Retailing was all in the family—both hers and her husband’s. Fund at The Trust supports people with disabilities, housing, and medical research.
Corinne Reynolds Frear (1915-1990)

For Corinne Browning Reynolds and her husband, owning retail stores was a family affair. Her parents ran a furniture store in Troy, New York; she and her husband, Frederick, had a chain of gift shops; and his family owned “the largest and most fantastic department store in upstate New York.”
While the idea of department stores was born in New York City in 1846 with A.T. Stewart’s Marble Palace in Lower Manhattan, Frear’s Troy Cash Bazaar wasn’t far behind. Frederick’s grandfather, William Henry Frear, opened the store in 1865, and advertised in local newspapers to build his business.
Customers came from all over central and northern New York, and from western Massachusetts and Vermont. Frear’s carried anything you could imagine and boasted dozens of departments.


Corinne was born in 1915 and was one of two little girls adopted by Ronald C. Reynolds and the former Grace Roberts. Ronald owned the R. C. Reynolds furniture store, and the family was prominent in Troy.

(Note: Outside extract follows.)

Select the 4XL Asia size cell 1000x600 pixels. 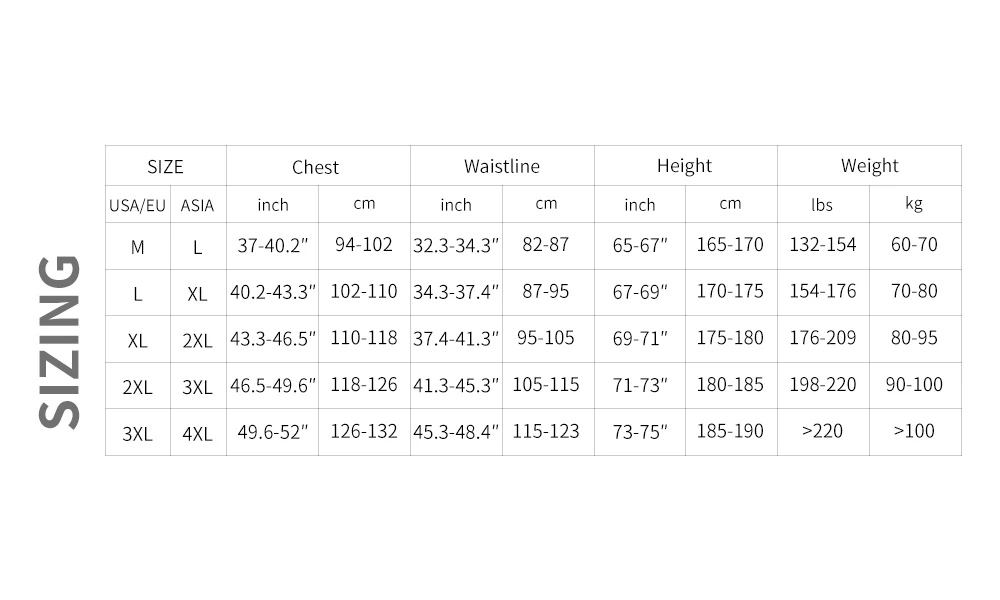(x=197, y=434)
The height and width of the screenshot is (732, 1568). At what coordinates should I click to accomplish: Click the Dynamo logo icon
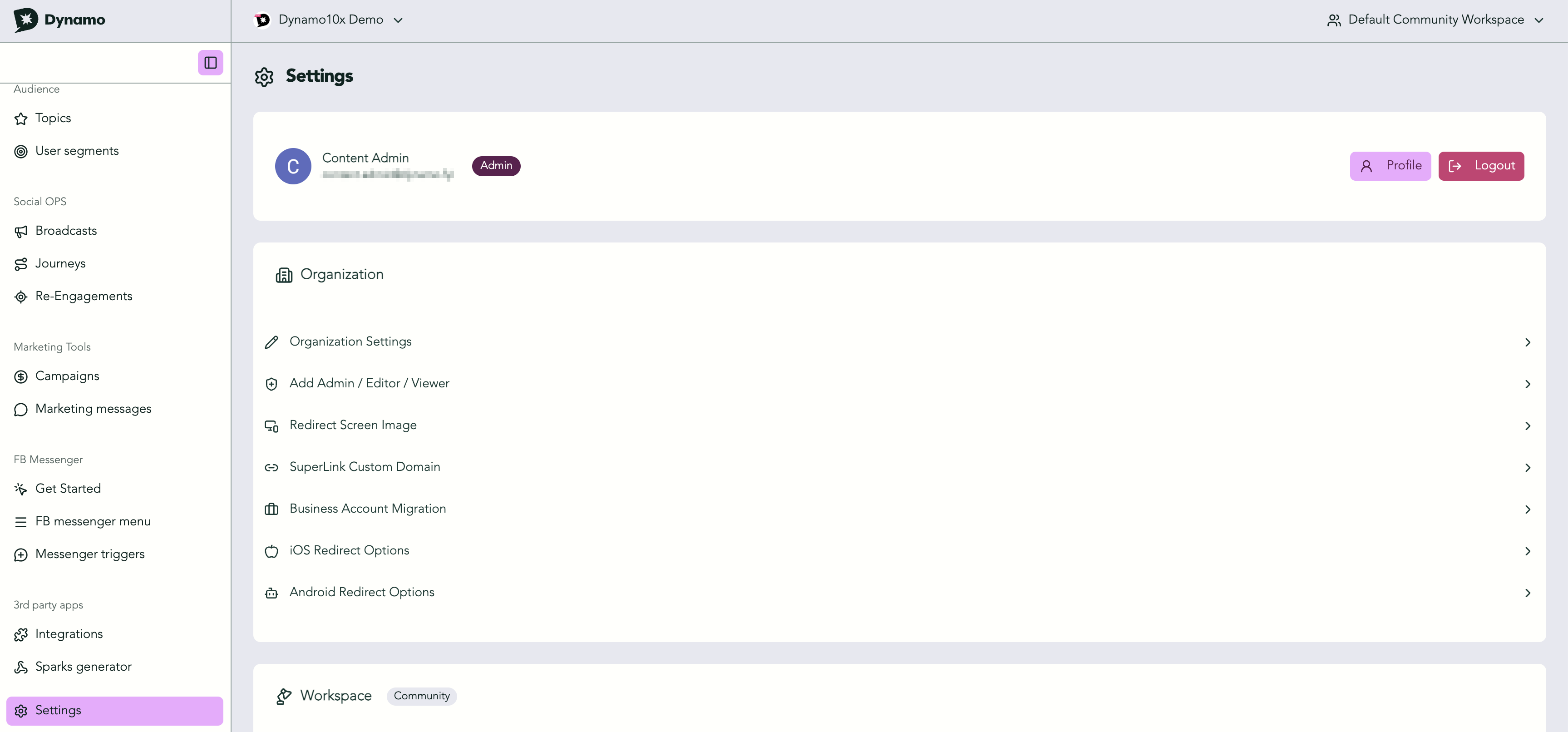(25, 20)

Corinne attended Knox School in Cooperstown and King-Smith Studio School in Washington, D.C., a “finishing school,” where women learned acting, singing, and social graces. She graduated from Bennington College in Vermont. Corinne was a member of the Junior League and was well known as an exhibitor in horse shows.
Frederick William Frear, also of Troy, was a Yale University graduate. He did graduate work in English at Harvard and was secretary to the board of directors at his family’s store when he met Corrine. In 1941, he joined the Army and was a supply sergeant attached to a military police battalion in New York City. They married in 1943.
After World War II, the couple lived in Albany, where Frederick operated a chain of gift stores, known as Copperfield Shops. In 1968, they moved to New York City and spent summers at their vacation cottage on Cape Cod.
Corinne was nearly or completely deaf her entire adult life. Frederick became deaf suddenly a few years before he died of cancer in 1974 at age 63. They lived on the Upper East Side, and she remained a resident after his death. Corinne died in 1990.
The Corinne R. Frear Fund was established in 2000 for research into the causes and cure of cancer, research into the causes and cure of deafness, resettlement of the homeless, and food and medical services for the needy.